The Si la live on rice and corn cultivation of burnt-over land. For some recent decades, they have grown rice in submerged fields. Though agriculture plays a major role, hunting and gathering are also of significance in the life of the Si la.
The Si la live in houses built level with the ground. A kitchener is placed at the central bay. Si la women's attire is quite unique. The upper part of their dress is in a different color from the rest and decorated with silver and tin coins. Their headgears vary according to age. When traveling they always carry a woven handbag with red fringes attached to the hems. In the past, Si la men painted their teeth red and women theirs black. Now this custom is no longer observed by the Young people.
The Si la have many family lineages. All of them refrain from eating cats. Relationship between the members of a lineage is very closed. The head of a lineage is the oldest man who plays an important role among the members and judges in charge of internal affairs, especially the worship. In Si la society, besides the head of the lineage, the mo (sorcerers) are respected by all.
According to custom, the wedding is celebrated in two stages, with an interval of one year. At the second rite, the family of' the groom must hand wedding presents to the bride's family prior meeting the bude and bringing her home.

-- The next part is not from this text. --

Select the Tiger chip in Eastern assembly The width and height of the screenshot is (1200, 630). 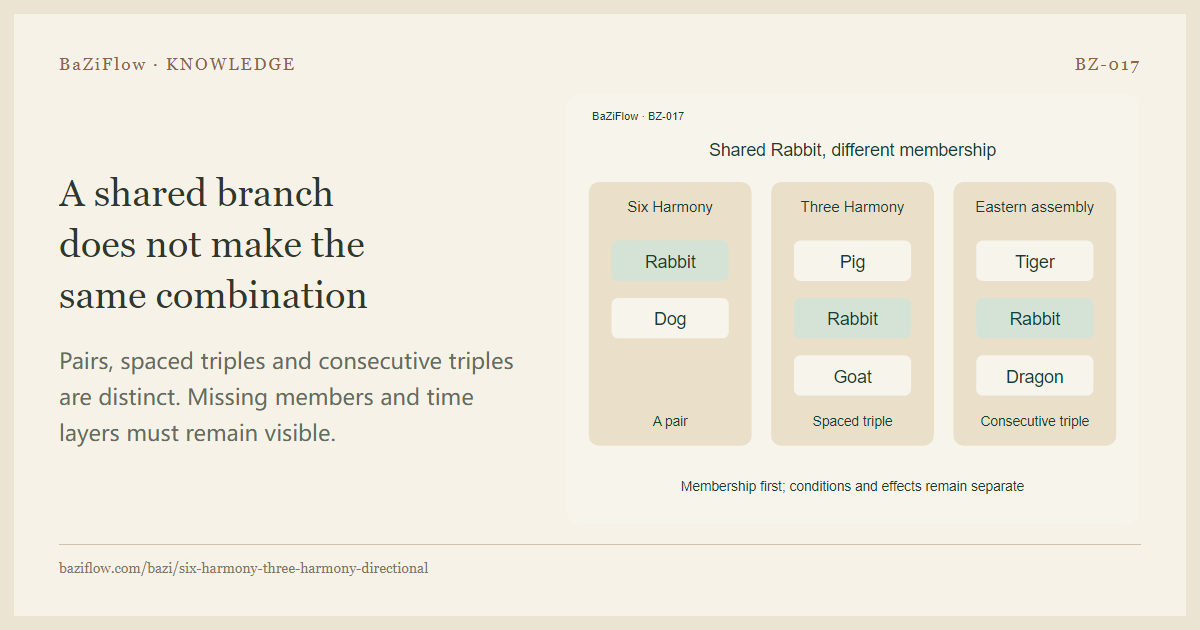[x=1034, y=261]
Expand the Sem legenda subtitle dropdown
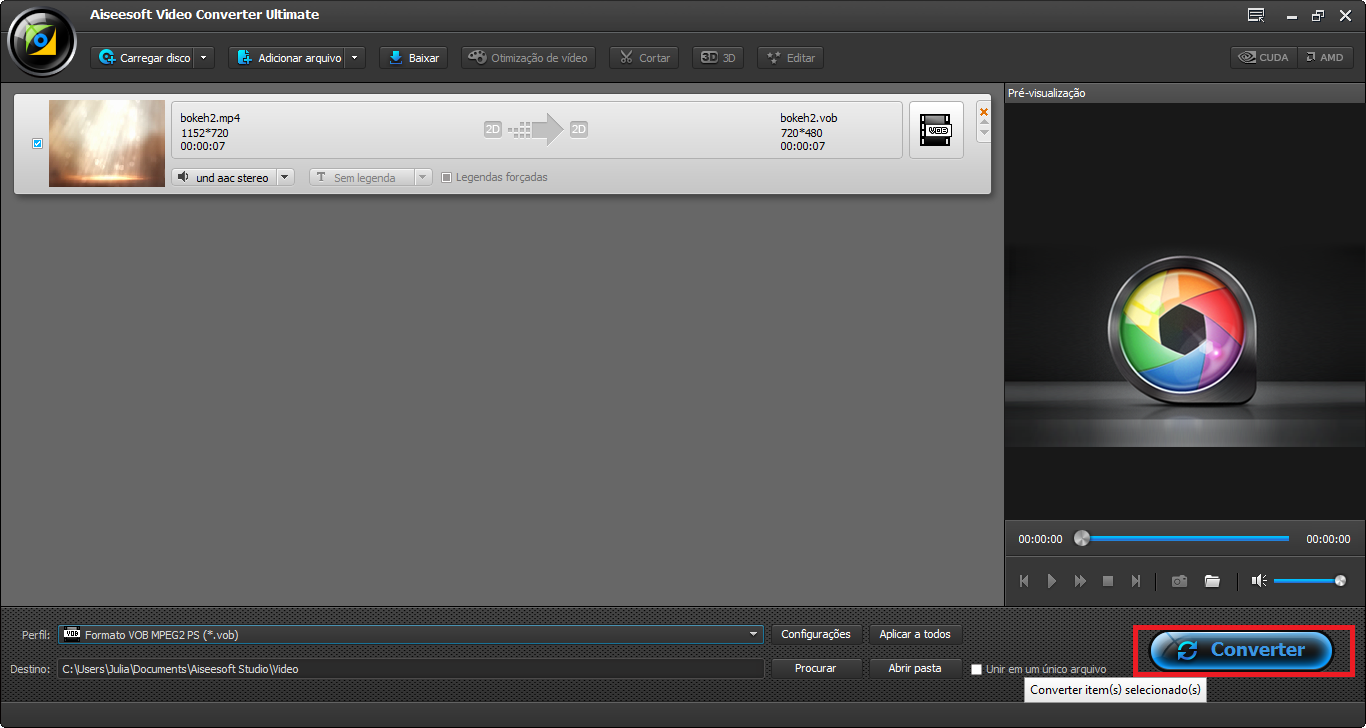Screen dimensions: 1366x728 tap(421, 177)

It is also customary that the burial ground occupies a plot at the end of the habitation, in which the graves of the members of the same lineages are grouped. The Si la often build funeral house first, then dig the grave inside of the house. The coffin is made from hollowed tree-trunk. In particular, when a person dies, the Si la organize kinds of entertainment and sing without any cries. They never clean the graves or re-inter the dead remains but still retain the custom of mourning for parents in three.
The Si La celebrate many religious rituals, the most important is the worship of the ancestors and the genie of the village. Abstaining is related to agriculture.
The life of the Si la is still hard. The distance of communications, the lack of food and clothing, the increase of diseases (popularly goiter and malaria) and state of being born but die at an early age, and the existence of backwardness have made the Si la's life more difficult. An appropriate concern needs to be paid to the Si la group by all levels and branches.